▶ **TASK DATA**:
+ + + + + + +

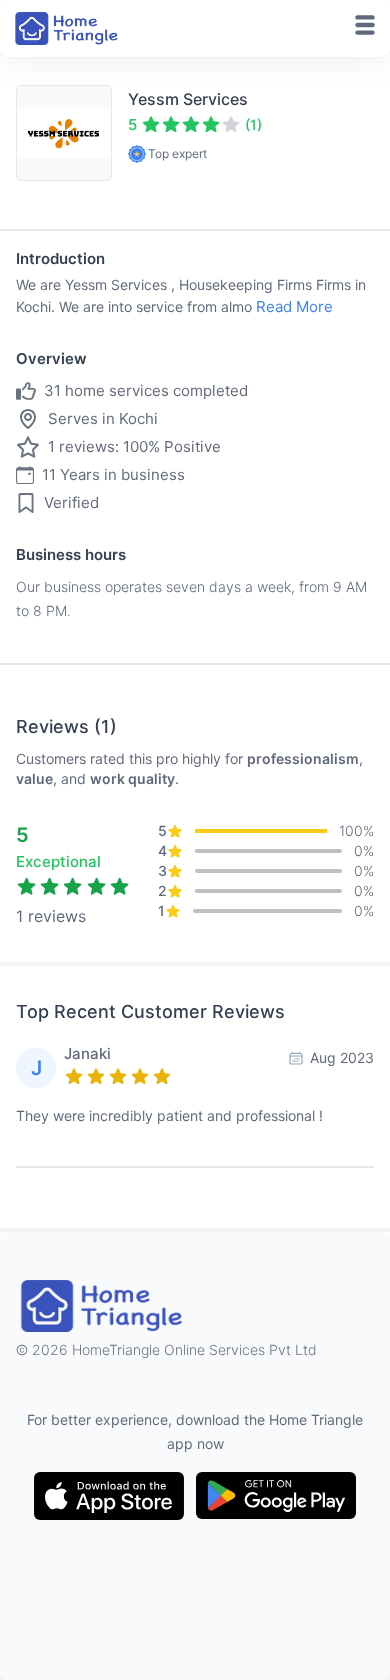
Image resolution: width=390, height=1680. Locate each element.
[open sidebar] (365, 25)
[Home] (68, 28)
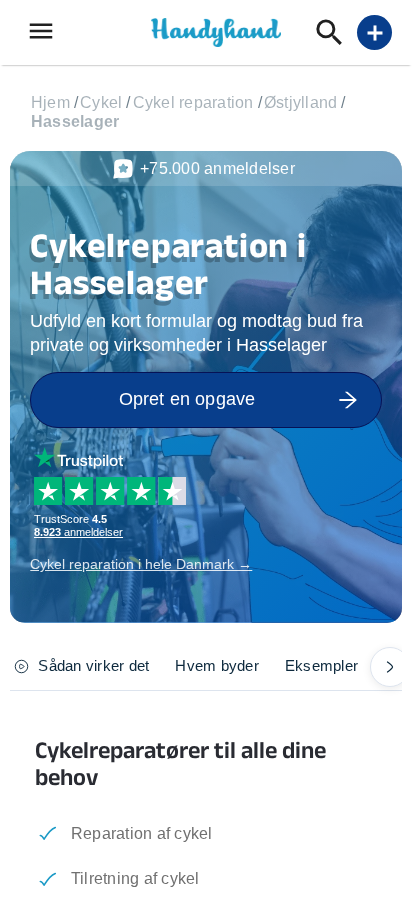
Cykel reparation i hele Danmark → (141, 564)
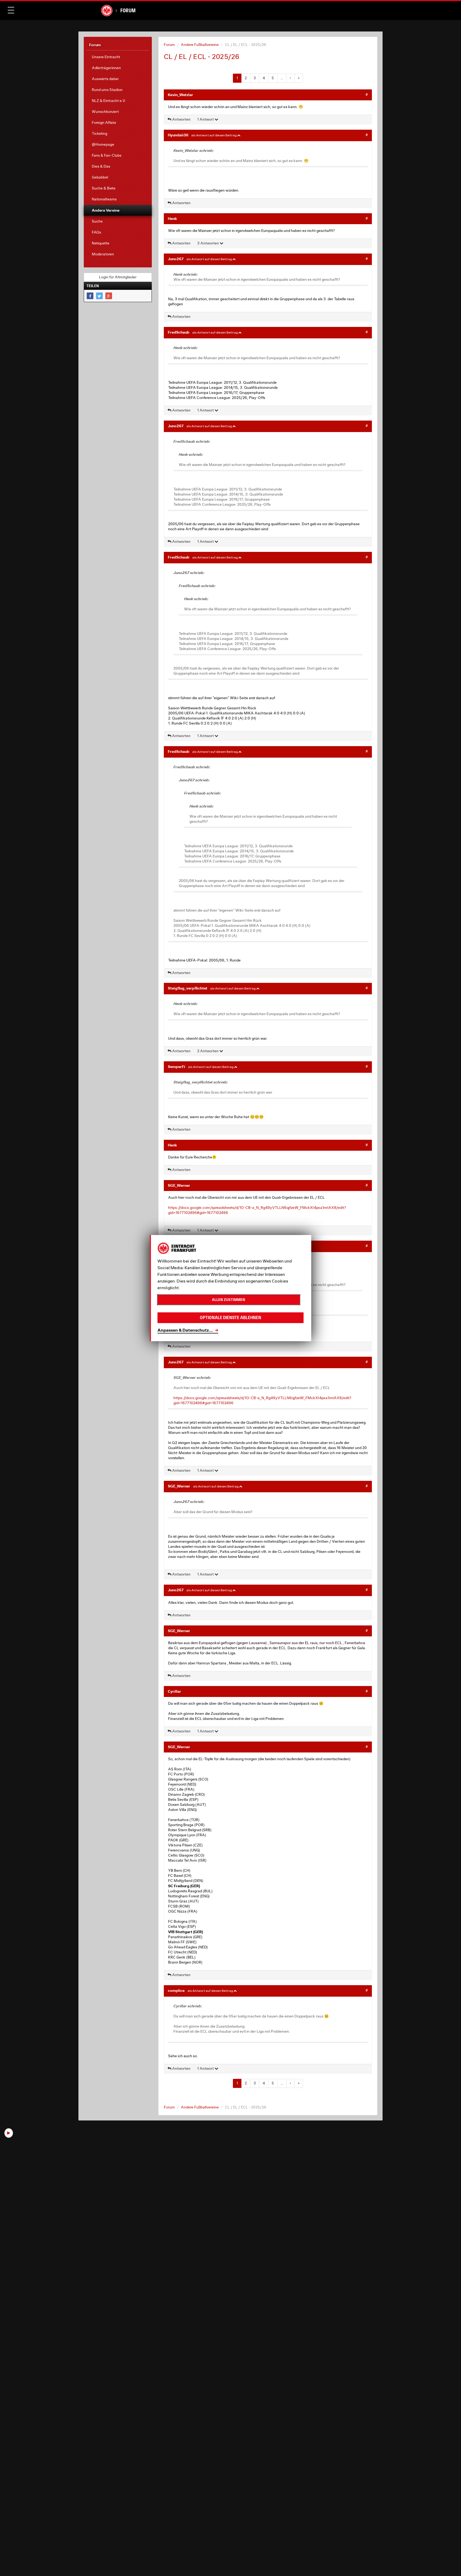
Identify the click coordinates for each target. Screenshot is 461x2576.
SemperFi (176, 1066)
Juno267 (176, 258)
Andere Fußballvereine (200, 44)
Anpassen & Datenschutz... (185, 1329)
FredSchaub (178, 332)
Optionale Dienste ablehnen (230, 1317)
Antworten (180, 119)
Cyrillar (174, 1691)
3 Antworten (208, 243)
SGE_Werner (179, 1185)
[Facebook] (90, 295)
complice (176, 1990)
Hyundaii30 (178, 135)
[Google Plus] (108, 295)
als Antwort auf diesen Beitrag (214, 135)
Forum (128, 10)
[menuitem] (118, 57)
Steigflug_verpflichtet (187, 988)
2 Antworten (208, 1051)
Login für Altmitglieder (118, 277)
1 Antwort (205, 119)
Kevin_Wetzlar (180, 94)
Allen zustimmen (228, 1299)
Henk (172, 218)
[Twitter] (99, 295)
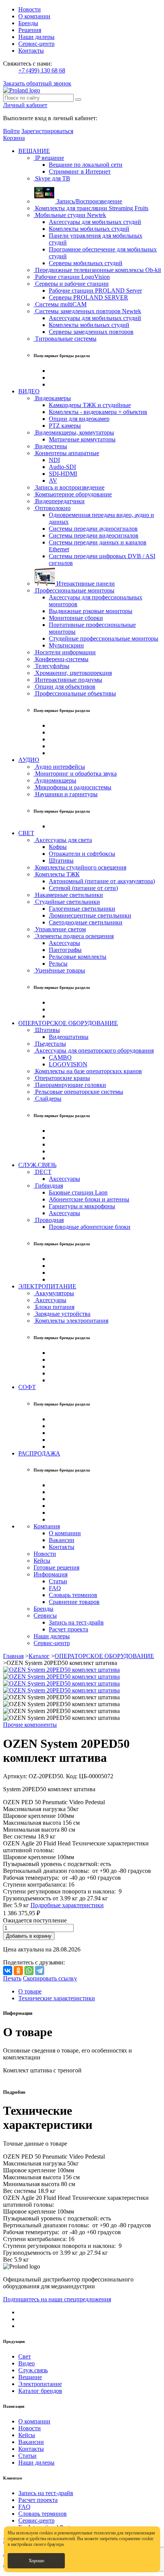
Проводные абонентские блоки (89, 1227)
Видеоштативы (68, 1037)
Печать (12, 1978)
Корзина (14, 138)
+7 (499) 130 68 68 (41, 70)
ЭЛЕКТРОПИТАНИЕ (47, 1286)
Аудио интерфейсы (59, 766)
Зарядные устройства (62, 1314)
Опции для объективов (64, 686)
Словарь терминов (73, 1595)
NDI (54, 460)
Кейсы (42, 1560)
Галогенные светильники (82, 908)
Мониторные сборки (76, 618)
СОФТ (27, 1387)
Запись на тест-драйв (76, 1622)
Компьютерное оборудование (73, 494)
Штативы (61, 860)
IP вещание (49, 158)
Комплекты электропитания (71, 1320)
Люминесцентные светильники (90, 915)
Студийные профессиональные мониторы (103, 638)
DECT (42, 1172)
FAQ (55, 1588)
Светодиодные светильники (85, 922)
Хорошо (36, 2560)
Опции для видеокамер (79, 418)
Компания (47, 1526)
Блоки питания (54, 1307)
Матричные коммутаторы (82, 439)
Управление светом (60, 929)
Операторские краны (62, 1078)
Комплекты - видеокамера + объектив (98, 412)
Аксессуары (64, 943)
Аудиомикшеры (55, 780)
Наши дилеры (36, 37)
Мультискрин (66, 645)
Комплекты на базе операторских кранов (88, 1071)
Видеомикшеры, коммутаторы (74, 432)
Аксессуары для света (63, 840)
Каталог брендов (40, 2391)
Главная (13, 1656)
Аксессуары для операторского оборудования (94, 1050)
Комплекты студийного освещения (80, 867)
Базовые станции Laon (78, 1192)
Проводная (49, 1220)
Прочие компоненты (30, 1724)
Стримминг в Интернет (80, 171)
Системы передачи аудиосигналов (93, 528)
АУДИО (28, 760)
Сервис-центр (36, 43)
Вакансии (61, 1540)
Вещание (30, 2377)
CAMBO (60, 1057)
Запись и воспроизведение (69, 487)
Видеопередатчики (59, 501)
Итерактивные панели (85, 583)
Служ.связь (33, 2370)
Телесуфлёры (51, 666)
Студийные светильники (67, 901)
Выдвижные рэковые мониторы (90, 611)
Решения (29, 30)
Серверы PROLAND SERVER (88, 297)
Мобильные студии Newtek (70, 215)
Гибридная (48, 1185)
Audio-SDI (62, 467)
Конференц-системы (61, 659)
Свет (24, 2356)
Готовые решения (56, 1567)
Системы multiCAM (60, 304)
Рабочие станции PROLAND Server (95, 290)
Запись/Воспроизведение (88, 201)
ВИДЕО (29, 391)
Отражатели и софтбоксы (82, 853)
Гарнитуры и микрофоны (82, 1206)
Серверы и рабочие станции (71, 283)
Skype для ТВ (52, 178)
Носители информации (65, 652)
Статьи (58, 1581)
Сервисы (45, 1615)
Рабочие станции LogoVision (72, 277)
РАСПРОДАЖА (39, 1453)
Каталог (39, 1656)
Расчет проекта (68, 1629)
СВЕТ (26, 833)
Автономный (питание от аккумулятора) (102, 881)
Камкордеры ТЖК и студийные (90, 405)
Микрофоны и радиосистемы (72, 787)
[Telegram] (39, 1970)
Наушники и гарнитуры (66, 794)
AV (53, 480)
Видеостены (50, 446)
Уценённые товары (59, 970)
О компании (34, 16)
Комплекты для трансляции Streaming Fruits (91, 208)
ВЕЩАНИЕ (34, 151)
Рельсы (58, 963)
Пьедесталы (50, 1043)
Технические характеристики (56, 1998)
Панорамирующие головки (70, 1085)
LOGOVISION (68, 1064)
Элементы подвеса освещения (74, 936)
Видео (26, 2363)
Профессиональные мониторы (74, 590)
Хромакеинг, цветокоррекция (73, 673)
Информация (51, 1574)
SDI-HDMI (63, 473)
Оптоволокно (52, 508)
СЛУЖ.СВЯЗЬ (37, 1165)
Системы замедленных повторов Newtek (87, 311)
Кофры (58, 847)
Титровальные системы (65, 338)
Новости (29, 9)
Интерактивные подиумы (68, 679)
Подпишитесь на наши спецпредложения (57, 2299)
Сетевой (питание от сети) (83, 888)
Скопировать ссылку (50, 1978)
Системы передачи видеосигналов (93, 535)
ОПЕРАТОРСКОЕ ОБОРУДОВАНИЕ (68, 1023)
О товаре (30, 1991)
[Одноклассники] (18, 1970)
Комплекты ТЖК (57, 874)
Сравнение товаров (74, 1602)
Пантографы (65, 950)
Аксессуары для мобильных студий (95, 222)
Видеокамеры (52, 398)
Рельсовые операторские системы (78, 1091)
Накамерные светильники (68, 895)
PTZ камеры (65, 425)
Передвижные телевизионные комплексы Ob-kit (97, 270)
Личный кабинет (25, 105)
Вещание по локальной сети (85, 164)
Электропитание (40, 2384)
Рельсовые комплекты (77, 956)
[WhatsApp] (29, 1970)
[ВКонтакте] (7, 1970)
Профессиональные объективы (75, 693)
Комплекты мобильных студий (89, 228)
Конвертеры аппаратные (66, 453)
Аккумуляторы (54, 1293)
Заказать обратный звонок (37, 83)
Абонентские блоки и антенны (89, 1199)
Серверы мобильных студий (85, 263)
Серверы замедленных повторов (91, 331)
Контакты (31, 50)
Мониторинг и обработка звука (75, 773)
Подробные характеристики (67, 1905)
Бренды (28, 23)
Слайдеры (47, 1098)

+ + + + + + +

Output the records exactly as they appear, skipping any pictures.

▶ **EXERCISE RESPONSE**:
Image resolution: width=390, height=1680. Locate each element.
[open sidebar] (365, 25)
[Home] (68, 28)
Cykel reparation i hele Danmark → (141, 564)
Identify the click coordinates for each target. Screenshot is 461x2576.
SemperFi (176, 1066)
Juno267 (176, 258)
Andere Fußballvereine (200, 44)
Anpassen & Datenschutz... (185, 1329)
FredSchaub (178, 332)
Optionale Dienste ablehnen (230, 1317)
Antworten (180, 119)
Cyrillar (174, 1691)
3 Antworten (208, 243)
SGE_Werner (179, 1185)
[Facebook] (90, 295)
complice (176, 1990)
Hyundaii30 (178, 135)
[Google Plus] (108, 295)
als Antwort auf diesen Beitrag (214, 135)
Forum (128, 10)
[menuitem] (118, 57)
Steigflug_verpflichtet (187, 988)
2 Antworten (208, 1051)
Login für Altmitglieder (118, 277)
1 Antwort (205, 119)
Kevin_Wetzlar (180, 94)
Allen zustimmen (228, 1299)
Henk (172, 218)
[Twitter] (99, 295)
Проводные абонентские блоки (89, 1227)
Видеоштативы (68, 1037)
Печать (12, 1978)
Корзина (14, 138)
+7 (499) 130 68 68 (41, 70)
ЭЛЕКТРОПИТАНИЕ (47, 1286)
Аудио интерфейсы (59, 766)
Зарядные устройства (62, 1314)
Опции для объективов (64, 686)
Словарь терминов (73, 1595)
NDI (54, 460)
Кейсы (42, 1560)
Галогенные светильники (82, 908)
Мониторные сборки (76, 618)
СОФТ (27, 1387)
Запись на тест-драйв (76, 1622)
Компьютерное оборудование (73, 494)
Штативы (61, 860)
IP вещание (49, 158)
Комплекты электропитания (71, 1320)
Люминесцентные светильники (90, 915)
Студийные профессиональные мониторы (103, 638)
DECT (42, 1172)
FAQ (55, 1588)
Светодиодные светильники (85, 922)
Хорошо (36, 2560)
Опции для видеокамер (79, 418)
Компания (47, 1526)
Блоки питания (54, 1307)
Матричные коммутаторы (82, 439)
Управление светом (60, 929)
Операторские краны (62, 1078)
Комплекты - видеокамера + объектив (98, 412)
Аксессуары (64, 943)
Аудиомикшеры (55, 780)
Наши дилеры (36, 37)
Мультискрин (66, 645)
Комплекты на базе операторских кранов (88, 1071)
Видеомикшеры, коммутаторы (74, 432)
Аксессуары для света (63, 840)
Каталог брендов (40, 2391)
Главная (13, 1656)
Аксессуары для операторского оборудования (94, 1050)
Комплекты студийного освещения (80, 867)
Базовые станции Laon (78, 1192)
Проводная (49, 1220)
Прочие компоненты (30, 1724)
Стримминг в Интернет (80, 171)
Системы передачи аудиосигналов (93, 528)
АУДИО (28, 760)
Сервис-центр (36, 43)
Вакансии (61, 1540)
Вещание (30, 2377)
CAMBO (60, 1057)
Запись и воспроизведение (69, 487)
Видеопередатчики (59, 501)
Итерактивные панели (85, 583)
Служ.связь (33, 2370)
Телесуфлёры (51, 666)
Студийные светильники (67, 901)
Выдвижные рэковые мониторы (90, 611)
Решения (29, 30)
Серверы PROLAND SERVER (88, 297)
Мобильные студии Newtek (70, 215)
Гибридная (48, 1185)
Audio-SDI (62, 467)
Конференц-системы (61, 659)
Свет (24, 2356)
Готовые решения (56, 1567)
Системы multiCAM (60, 304)
Рабочие станции PROLAND Server (95, 290)
Запись/Воспроизведение (88, 201)
ВИДЕО (29, 391)
Отражатели и софтбоксы (82, 853)
Гарнитуры и микрофоны (82, 1206)
Серверы и рабочие станции (71, 283)
Skype для ТВ (52, 178)
Носители информации (65, 652)
Статьи (58, 1581)
Сервисы (45, 1615)
Рабочие станции LogoVision (72, 277)
РАСПРОДАЖА (39, 1453)
Каталог (39, 1656)
Расчет проекта (68, 1629)
СВЕТ (26, 833)
Автономный (питание от аккумулятора) (102, 881)
Камкордеры ТЖК и студийные (90, 405)
Микрофоны и радиосистемы (72, 787)
[Telegram] (39, 1970)
Наушники и гарнитуры (66, 794)
AV (53, 480)
Видеостены (50, 446)
Уценённые товары (59, 970)
О компании (34, 16)
Комплекты для трансляции Streaming Fruits (91, 208)
ВЕЩАНИЕ (34, 151)
Рельсы (58, 963)
Пьедесталы (50, 1043)
Технические характеристики (56, 1998)
Панорамирующие головки (70, 1085)
LOGOVISION (68, 1064)
Элементы подвеса освещения (74, 936)
Видео (26, 2363)
Профессиональные мониторы (74, 590)
Хромакеинг, цветокоррекция (73, 673)
Информация (51, 1574)
SDI-HDMI (63, 473)
Оптоволокно (52, 508)
СЛУЖ.СВЯЗЬ (37, 1165)
Системы замедленных повторов Newtek (87, 311)
Кофры (58, 847)
Титровальные системы (65, 338)
Новости (29, 9)
Интерактивные подиумы (68, 679)
Подпишитесь на наши спецпредложения (57, 2299)
Сетевой (питание от сети) (83, 888)
Скопировать ссылку (50, 1978)
Системы передачи видеосигналов (93, 535)
ОПЕРАТОРСКОЕ ОБОРУДОВАНИЕ (68, 1023)
О товаре (30, 1991)
[Одноклассники] (18, 1970)
Комплекты ТЖК (57, 874)
Сравнение товаров (74, 1602)
Пантографы (65, 950)
Аксессуары для мобильных студий (95, 222)
Видеокамеры (52, 398)
Рельсовые операторские системы (78, 1091)
Накамерные светильники (68, 895)
PTZ камеры (65, 425)
Передвижные телевизионные комплексы Ob-kit (97, 270)
Личный кабинет (25, 105)
Вещание по локальной сети (85, 164)
Электропитание (40, 2384)
Рельсовые комплекты (77, 956)
[WhatsApp] (29, 1970)
[ВКонтакте] (7, 1970)
Профессиональные объективы (75, 693)
Комплекты мобильных студий (89, 228)
Конвертеры аппаратные (66, 453)
Аккумуляторы (54, 1293)
Заказать обратный звонок (37, 83)
Абонентские блоки и антенны (89, 1199)
Серверы мобильных студий (85, 263)
Серверы замедленных повторов (91, 331)
Контакты (31, 50)
Мониторинг и обработка звука (75, 773)
Подробные характеристики (67, 1905)
Бренды (28, 23)
Слайдеры (47, 1098)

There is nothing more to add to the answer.